Updated

The building manager for the Arkansas Baptist State Convention had dealt with suspicious characters before but no one like Timothy Dale Johnson.

Kirby Martin's first encounter with the man who just moments before had shot and killed Arkansas Democratic Party Chairman Bill Gwatney was in a stairwell of the convention building Wednesday. Johnson stood about 10 feet away, pointing a gun at Martin's head.

"I certainly never thought in my wildest dream (that) Wednesday, the 13th, I'd be looking down the barrel of a gun," Martin told the Arkansas Democrat-Gazette. "All I can tell you is when I saw him, it so shocked me. It was almost an aura of just evil. I don't know how to describe it. It shocked me so much. It was almost the aura as much as the gun."

Still unable to determine Johnson's motives, police say that after shooting Gwatney, Johnson walked into the convention building. Martin thinks Johnson may have ducked into the building for cover after seeing police nearby.

A receptionist saw the distraught-looking man and used a special code to call Martin. Johnson ran up the stairs and Martin followed, not knowing about Gwatney's shooting or that Johnson had a gun.

When Martin met up with Johnson in the stairwell and saw the gun, instinct took over, he said. Martin yelled, went down the stairs, and told the receptionist to call 911.

Then he remembered some people were having lunch in a second-floor dining area. He got on the elevator and headed back upstairs.

In the meantime, Johnson apparently had walked down the second-floor hallway, past the crowded dining area and a secretary. The secretary asked "can I help you," Martin said. "He told her, 'No one can help me."'

When the elevator door opened, Johnson was standing there. Instead of lunging at the man, Martin held the door open and Johnson stepped in. Martin pushed the button for the first floor.

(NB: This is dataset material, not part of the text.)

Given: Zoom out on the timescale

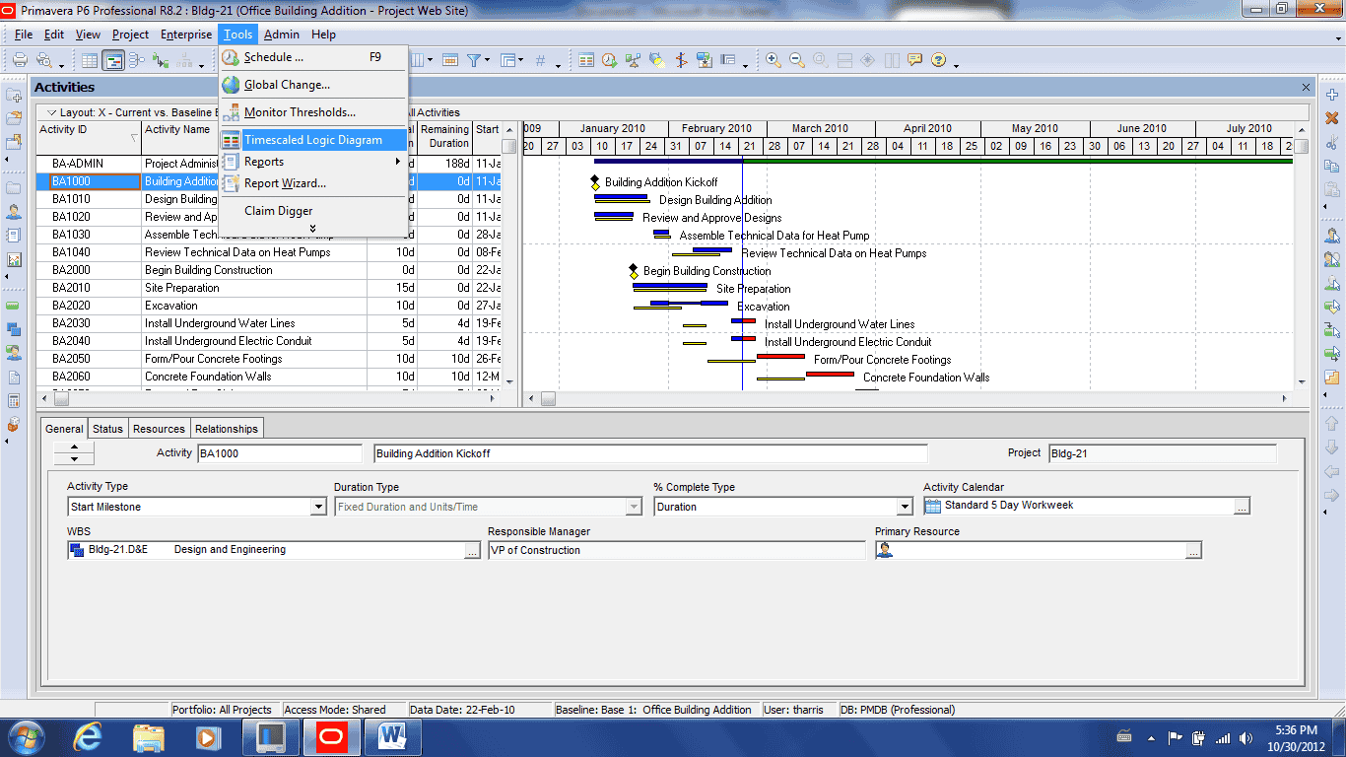Looking at the screenshot, I should 797,60.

And on the ride down, he never looked at the gunman's hands, only his face.

"In his face, I saw just a pale, lost-looking, desperate man," Martin told the newspaper. "He was wearing khakis and a nice shirt. He was well-groomed. What came to my mind was that he was a pastor or staff member of a church that was in serious trouble."

Before the elevator door opened again, Martin asked Johnson: "What is it?"

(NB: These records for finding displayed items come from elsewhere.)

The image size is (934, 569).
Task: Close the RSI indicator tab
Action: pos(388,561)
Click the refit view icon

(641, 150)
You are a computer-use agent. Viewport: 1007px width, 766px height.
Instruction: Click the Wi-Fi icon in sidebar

Johnson got out of the elevator, walked toward the front door, and as he was walking out of the building, he answered: "I've lost my job."

Police say Johnson, 50, kept at least 16 guns in his Searcy home, had antidepressant pills and made out a will before shooting Gwatney. Johnson had driven to state Democratic Party headquarters in Little Rock, more than 30 miles after quitting his job at a Target store over some graffiti written on a store wall.

After Martin pointed police in the direction Johnson went, officers gave chase and caught up with him 34-miles away. Police say they shot him dead after he confronted the officers.

Martin said he is praying for Gwatney's family and Johnson's, as well. He said he has no idea why Johnson didn't shoot him.

"Why did Bill Gwatney have to lose his life that day and why was Kirby Martin's life spared? I don't know. It's one of those mysteries that I guess, this side of heaven, no one will ever be able to explain," Martin said. "But I also told my wife and other people, if I had been shot and killed, God is still good."